==== DATASET ====

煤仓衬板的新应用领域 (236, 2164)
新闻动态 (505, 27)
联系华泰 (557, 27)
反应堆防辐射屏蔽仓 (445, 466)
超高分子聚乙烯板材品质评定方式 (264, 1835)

====

__EXERCISE INSTRUCTIONS__.
Copy every line of the material above, character for character.

__ANSWER TO THIS PROBLEM__.
煤仓衬板的新应用领域 (236, 2164)
新闻动态 (505, 27)
联系华泰 (557, 27)
反应堆防辐射屏蔽仓 (445, 466)
超高分子聚乙烯板材品质评定方式 (264, 1835)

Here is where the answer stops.